Dans ces conditions, les écrivains, artistes, penseurs doivent assumer ce qu’il faut bien appeler un exil intérieur. Ils ont le sentiment de vivre dans un temps et un espace décalés d’où ils s’adressent à des interlocuteurs hypothétiques. Plus dramatique, si leur parole n’a pas d’écho maintenant, rien ne garantit qu’elle en aura à l’avenir. Encore que les vivants parmi eux peuvent agir et se battre pour être un peu plus audibles. Mais qu’en est-il des morts ? Depuis l’indépendance, la liste de ceux qui nous ont quittés est impressionnante (Abdallah Rajiî, Mohammed Reggab, Jilali Gharbaoui, Mohammed Aziz Lahbabi, Abbès Saladi, Mohammed Zafzaf, Mohammed Kacimi, Mohammed Choukri, Ahmed Sefrioui, pour n’en citer que quelques-uns). Chacun d’eux a laissé des manuscrits, des inédits, des archives personnelles, des témoignages divers de ses activités qu’aucune institution digne de ce nom n’a eu à cœur de recueillir, de préserver et de mettre à la disposition des chercheurs. Des pans entiers de notre mémoire culturelle sont ainsi à l’abandon et risquent à terme de disparaître. Ce danger guette à l’évidence aussi les vivants, qui sont dans la même incertitude quant au devenir de ce qu’ils vont léguer après eux.
En tirant la sonnette d’alarme, je me garderai de verser dans le catastrophisme car je pense qu’il est encore temps de se reprendre. Comme nous avons commencé à le faire pour des dossiers tout aussi ardus (condition féminine, droits de l’homme, revendication amazighe), la question de la mémoire culturelle pourra être affrontée avec courage si nous parvenons à prendre conscience et à nous convaincre de la place éminente que la culture doit occuper dans le projet d’une nouvelle société à laquelle nous aspirons.
Mon souhait le plus cher (et cela fait des années que je l’exprime) est donc de voir un grand débat national s’ouvrir sur ces questions. En attendant, rien n’empêche de parer au plus pressé. Pour m’en tenir à la sauvegarde de notre mémoire culturelle contemporaine, je pense que la solution concrète est à notre portée.
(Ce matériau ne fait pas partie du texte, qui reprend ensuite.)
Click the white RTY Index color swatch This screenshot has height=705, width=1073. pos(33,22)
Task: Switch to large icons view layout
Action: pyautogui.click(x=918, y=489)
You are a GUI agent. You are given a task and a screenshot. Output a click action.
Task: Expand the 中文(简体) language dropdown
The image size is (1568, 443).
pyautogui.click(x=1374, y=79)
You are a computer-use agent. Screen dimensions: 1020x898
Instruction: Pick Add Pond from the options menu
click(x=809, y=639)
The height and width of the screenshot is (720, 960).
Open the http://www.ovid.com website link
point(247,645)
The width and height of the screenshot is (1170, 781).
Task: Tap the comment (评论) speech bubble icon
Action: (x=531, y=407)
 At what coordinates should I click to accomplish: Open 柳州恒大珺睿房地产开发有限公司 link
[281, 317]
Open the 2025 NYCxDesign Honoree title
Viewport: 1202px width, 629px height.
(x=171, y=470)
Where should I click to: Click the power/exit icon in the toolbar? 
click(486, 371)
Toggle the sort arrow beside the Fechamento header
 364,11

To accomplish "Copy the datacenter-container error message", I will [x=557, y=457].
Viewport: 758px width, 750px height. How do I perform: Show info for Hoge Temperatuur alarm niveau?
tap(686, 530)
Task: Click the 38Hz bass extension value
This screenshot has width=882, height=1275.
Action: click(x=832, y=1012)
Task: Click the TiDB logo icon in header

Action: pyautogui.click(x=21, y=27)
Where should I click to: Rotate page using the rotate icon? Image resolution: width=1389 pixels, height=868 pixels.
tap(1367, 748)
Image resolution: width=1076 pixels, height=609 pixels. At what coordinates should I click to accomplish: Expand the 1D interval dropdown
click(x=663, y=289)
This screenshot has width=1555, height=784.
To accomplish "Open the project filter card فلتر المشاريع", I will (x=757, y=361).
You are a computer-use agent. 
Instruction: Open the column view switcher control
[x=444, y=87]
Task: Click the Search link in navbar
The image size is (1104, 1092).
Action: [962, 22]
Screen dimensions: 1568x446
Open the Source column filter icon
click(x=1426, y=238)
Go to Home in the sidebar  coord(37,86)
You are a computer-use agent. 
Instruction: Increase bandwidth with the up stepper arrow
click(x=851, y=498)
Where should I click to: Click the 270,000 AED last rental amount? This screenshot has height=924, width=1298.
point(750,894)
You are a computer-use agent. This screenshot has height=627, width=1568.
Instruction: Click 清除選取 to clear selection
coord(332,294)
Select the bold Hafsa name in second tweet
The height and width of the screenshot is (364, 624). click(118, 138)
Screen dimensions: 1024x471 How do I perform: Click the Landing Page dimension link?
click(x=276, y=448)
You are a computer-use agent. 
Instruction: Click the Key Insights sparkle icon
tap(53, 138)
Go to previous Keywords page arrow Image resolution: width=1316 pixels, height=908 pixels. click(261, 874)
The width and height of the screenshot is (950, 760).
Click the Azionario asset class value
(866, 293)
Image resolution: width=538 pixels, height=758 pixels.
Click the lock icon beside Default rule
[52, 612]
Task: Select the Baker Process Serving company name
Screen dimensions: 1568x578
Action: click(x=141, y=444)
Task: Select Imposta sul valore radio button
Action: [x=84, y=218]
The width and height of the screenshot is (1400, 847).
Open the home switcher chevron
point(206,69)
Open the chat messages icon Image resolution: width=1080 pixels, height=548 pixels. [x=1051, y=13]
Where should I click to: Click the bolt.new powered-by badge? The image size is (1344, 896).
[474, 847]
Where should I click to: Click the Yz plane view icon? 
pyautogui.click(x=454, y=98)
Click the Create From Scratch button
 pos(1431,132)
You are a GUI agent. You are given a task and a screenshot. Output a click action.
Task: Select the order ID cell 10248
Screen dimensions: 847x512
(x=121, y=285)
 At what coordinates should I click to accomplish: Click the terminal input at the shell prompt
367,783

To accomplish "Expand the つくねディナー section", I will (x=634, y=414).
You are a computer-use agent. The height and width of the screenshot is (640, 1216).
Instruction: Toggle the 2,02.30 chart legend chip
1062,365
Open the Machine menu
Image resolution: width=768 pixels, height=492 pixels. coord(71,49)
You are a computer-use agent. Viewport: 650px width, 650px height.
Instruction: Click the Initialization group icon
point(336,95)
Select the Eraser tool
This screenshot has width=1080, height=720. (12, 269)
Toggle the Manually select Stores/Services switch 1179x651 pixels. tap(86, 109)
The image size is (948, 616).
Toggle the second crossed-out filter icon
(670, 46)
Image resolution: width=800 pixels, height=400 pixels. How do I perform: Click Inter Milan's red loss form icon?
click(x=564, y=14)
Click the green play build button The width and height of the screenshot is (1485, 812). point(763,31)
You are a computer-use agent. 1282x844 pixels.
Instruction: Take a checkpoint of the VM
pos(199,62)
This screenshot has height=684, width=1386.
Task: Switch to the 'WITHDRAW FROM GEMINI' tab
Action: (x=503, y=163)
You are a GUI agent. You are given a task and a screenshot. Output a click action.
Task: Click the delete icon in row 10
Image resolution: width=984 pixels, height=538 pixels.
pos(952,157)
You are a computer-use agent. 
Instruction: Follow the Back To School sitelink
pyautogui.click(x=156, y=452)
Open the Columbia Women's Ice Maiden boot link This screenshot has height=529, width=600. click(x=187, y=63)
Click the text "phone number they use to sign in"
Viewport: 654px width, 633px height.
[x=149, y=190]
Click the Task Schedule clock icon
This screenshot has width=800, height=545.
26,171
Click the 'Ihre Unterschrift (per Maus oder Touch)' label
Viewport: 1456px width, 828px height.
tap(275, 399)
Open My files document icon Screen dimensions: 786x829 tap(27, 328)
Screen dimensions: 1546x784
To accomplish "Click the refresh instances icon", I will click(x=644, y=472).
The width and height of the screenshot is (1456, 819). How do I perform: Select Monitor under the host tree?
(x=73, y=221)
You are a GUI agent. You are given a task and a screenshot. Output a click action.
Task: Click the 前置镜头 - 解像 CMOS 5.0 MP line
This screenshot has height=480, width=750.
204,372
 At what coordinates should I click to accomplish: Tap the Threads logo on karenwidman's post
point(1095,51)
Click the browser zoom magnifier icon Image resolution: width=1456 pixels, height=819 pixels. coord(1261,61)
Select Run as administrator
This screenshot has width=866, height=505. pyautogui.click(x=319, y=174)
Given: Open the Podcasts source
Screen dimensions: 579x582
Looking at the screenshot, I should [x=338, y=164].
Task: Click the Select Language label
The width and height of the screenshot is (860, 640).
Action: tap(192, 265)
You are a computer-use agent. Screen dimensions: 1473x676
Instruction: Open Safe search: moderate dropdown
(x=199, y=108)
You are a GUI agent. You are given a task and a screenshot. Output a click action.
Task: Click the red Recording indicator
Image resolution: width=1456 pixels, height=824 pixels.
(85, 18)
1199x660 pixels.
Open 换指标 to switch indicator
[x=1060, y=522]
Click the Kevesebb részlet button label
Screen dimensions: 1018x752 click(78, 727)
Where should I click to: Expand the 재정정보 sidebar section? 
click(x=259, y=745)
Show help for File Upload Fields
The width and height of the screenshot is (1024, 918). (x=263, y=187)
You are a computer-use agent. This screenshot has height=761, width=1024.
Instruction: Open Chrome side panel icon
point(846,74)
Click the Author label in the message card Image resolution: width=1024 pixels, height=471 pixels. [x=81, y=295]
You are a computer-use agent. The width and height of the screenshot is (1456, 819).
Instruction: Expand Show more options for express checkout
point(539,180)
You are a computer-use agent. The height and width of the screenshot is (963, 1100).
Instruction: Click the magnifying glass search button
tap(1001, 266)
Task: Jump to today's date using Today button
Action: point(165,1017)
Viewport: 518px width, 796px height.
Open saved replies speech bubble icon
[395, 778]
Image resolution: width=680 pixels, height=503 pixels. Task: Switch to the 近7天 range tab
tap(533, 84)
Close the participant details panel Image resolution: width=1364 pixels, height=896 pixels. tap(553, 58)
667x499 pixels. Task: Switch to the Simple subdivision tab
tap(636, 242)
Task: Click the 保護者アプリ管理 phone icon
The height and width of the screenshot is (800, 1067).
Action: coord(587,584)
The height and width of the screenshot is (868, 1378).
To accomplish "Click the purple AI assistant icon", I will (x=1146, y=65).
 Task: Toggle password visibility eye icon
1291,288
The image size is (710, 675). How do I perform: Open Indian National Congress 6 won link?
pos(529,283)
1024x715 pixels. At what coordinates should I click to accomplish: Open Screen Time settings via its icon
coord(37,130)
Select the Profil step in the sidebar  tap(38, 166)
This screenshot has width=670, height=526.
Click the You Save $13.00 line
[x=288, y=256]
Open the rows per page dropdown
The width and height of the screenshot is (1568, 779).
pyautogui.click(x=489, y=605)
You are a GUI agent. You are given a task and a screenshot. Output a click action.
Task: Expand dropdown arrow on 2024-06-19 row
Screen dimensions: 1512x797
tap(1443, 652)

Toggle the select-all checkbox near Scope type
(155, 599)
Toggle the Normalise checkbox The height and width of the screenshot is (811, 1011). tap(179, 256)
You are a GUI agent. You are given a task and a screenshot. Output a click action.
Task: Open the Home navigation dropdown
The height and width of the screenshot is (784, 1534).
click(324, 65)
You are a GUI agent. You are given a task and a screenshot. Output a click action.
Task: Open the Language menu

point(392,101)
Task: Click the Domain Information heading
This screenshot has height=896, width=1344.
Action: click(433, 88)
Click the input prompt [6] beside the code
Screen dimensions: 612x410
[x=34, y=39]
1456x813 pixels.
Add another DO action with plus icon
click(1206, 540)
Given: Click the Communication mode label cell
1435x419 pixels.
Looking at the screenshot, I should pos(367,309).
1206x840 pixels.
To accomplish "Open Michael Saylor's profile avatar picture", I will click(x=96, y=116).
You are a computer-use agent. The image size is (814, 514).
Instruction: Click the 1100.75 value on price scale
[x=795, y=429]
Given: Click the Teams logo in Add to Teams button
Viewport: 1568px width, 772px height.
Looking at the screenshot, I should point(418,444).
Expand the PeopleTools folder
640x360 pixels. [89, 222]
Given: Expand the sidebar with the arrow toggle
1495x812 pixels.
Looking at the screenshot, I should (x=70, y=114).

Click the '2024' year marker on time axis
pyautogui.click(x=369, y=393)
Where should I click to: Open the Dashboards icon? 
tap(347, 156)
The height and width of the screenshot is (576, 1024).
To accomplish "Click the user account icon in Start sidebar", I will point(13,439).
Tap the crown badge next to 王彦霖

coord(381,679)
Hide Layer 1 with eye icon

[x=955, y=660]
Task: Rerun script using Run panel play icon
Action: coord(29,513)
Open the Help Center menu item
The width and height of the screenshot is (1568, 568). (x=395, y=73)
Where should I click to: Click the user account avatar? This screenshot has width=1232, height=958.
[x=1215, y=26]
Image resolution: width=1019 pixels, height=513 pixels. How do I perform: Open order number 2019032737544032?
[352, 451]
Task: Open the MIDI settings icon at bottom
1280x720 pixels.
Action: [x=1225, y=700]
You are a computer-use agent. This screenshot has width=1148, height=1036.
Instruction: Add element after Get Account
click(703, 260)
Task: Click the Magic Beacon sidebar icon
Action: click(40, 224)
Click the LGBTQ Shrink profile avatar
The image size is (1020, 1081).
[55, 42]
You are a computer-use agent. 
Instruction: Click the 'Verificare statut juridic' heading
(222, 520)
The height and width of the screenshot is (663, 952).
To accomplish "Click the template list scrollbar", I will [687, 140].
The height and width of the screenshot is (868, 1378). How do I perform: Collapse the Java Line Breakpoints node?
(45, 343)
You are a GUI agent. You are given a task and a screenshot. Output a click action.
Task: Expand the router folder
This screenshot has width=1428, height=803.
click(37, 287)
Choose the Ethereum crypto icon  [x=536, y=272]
Nous avons l’exemple de nombreux pays où des initiatives publiques et privées ont permis de mettre en place les rouages d’un cadre institutionnel assurant cette sauvegarde. Nous pourrions nous en inspirer et les adapter à nos propres besoins. Si j’en juge d’après ce que je connais de ces initiatives, les moyens qui ont permis de les concrétiser sont relativement modestes. Pour le savoir-faire, nous avons suffisamment de compétences pouvant être orientées en vue de l’acquérir. Mais, bien entendu, la clé du problème reste la volonté politique.
Alors, à quand un Institut de la mémoire culturelle contemporaine au Maroc? Un organisme qui pourrait être un premier jalon sur le chemin de la reconquête de notre histoire, de sa relecture et de sa transmission aux générations futures. Car, au-delà de la reconnaissance que la nation pourra ainsi manifester à l’égard des femmes et des hommes qui ont forgé sa culture, elle donnera ainsi le signe d’un choix de civilisation célébrant la raison et les valeurs humanistes.